I missed this when it first made the rounds of the tech and legal blogs in April, but it's worth sharing still. Here's one more reason to read the fine print in consumer contracts: If you don't, you may unwittingly be entering a Faustian bargain.
This is what 7,500 GameStation customers consented to in April when they clicked "I agree" without reading:
By placing an order via this web site on the first day of the fourth month of the year 2010 Anno Domini, you agree to grant Us a non transferable option to claim, for now and for ever more, your immortal soul. Should We wish to exercise this option, you agree to surrender your immortal soul, and any claim you may have on it, within 5 (five) working days of receiving written notification from gamesation.co.uk or one of its duly authorised minions. We reserve the right to serve such notice in 6 (six) foot high letters of fire, however we can accept no liability for any loss or damage caused by such an act. If you a) do not believe you have an immortal soul, b) have already given it to another party, or c) do not wish to grant Us such a license, please click the link below to nullify this sub-clause and proceed with your transaction.
According to MousePrint.org, the British game seller offered an out:
If you a) do not believe you have an immortal soul, b) have already given it to another party, or c) do not wish to grant Us such a license, please click the link below to nullify this sub-clause and proceed with your transaction.

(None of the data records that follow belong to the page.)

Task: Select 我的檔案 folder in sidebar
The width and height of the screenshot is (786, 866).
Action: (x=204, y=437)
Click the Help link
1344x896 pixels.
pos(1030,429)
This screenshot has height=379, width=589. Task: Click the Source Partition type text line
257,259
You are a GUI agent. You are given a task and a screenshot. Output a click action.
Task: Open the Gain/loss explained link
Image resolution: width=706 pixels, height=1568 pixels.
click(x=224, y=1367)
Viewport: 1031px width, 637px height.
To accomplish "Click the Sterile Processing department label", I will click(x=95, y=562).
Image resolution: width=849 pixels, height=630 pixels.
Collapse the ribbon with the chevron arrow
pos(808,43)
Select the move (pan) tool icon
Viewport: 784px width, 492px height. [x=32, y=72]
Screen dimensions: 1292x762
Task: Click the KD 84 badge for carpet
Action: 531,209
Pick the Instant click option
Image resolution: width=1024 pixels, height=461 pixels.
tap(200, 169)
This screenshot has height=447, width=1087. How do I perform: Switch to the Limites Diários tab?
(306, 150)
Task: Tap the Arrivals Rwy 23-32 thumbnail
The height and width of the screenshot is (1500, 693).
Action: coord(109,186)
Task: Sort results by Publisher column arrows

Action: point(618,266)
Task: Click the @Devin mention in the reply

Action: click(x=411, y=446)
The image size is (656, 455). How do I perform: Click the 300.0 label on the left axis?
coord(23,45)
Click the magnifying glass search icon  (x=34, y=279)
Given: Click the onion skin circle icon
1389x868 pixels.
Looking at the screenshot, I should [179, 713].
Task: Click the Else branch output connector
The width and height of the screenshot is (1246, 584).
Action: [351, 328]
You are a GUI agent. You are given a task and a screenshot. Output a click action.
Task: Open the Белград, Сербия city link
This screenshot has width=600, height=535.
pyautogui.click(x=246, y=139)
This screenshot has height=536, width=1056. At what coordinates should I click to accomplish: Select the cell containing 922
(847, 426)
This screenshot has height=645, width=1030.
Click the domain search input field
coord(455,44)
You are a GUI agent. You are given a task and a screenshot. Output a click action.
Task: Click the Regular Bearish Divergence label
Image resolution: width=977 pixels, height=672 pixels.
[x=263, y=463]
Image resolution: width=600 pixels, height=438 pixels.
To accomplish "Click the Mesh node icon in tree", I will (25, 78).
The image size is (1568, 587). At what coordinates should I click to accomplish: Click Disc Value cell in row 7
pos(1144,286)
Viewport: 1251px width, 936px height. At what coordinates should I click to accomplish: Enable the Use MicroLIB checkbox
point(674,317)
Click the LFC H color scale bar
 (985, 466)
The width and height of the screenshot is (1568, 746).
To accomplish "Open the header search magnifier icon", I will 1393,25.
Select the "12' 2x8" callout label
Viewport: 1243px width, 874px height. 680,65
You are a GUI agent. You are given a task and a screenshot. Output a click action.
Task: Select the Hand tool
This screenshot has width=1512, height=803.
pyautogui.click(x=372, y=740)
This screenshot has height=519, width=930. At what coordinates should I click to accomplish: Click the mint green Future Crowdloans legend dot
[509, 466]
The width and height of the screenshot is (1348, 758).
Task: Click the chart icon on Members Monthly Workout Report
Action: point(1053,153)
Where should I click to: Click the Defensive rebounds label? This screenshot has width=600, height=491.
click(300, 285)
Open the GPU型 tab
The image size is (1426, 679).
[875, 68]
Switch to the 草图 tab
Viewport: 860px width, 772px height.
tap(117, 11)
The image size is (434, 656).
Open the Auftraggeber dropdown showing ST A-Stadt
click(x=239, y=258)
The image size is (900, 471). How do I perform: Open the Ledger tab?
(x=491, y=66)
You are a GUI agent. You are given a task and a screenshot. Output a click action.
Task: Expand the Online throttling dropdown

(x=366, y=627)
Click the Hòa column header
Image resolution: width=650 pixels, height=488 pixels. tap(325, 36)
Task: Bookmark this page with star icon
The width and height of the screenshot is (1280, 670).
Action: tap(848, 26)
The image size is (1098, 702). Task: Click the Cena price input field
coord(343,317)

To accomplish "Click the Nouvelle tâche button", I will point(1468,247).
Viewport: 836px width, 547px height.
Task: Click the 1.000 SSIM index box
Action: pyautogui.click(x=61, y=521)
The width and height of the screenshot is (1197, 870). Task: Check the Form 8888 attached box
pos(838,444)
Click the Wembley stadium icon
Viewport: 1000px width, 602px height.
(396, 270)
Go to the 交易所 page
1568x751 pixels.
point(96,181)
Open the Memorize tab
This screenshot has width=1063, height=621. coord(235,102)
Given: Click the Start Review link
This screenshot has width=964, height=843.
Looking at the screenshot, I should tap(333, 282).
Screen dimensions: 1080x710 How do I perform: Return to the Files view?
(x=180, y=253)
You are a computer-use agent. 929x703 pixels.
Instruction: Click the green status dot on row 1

Amazingly, 12 percent of those who clicked on the contract terms actually said "no, thanks" to it - about 10 times as many as ordinarily seem to read the things, according to this research paper. David Hoffman, a Temple University law professor, said in the Concurring Opinions blog that the number "suggests that individuals value their souls an order of magnitude more than they do an ordinary warranty" - or at least that "some contract terms just pop off the page."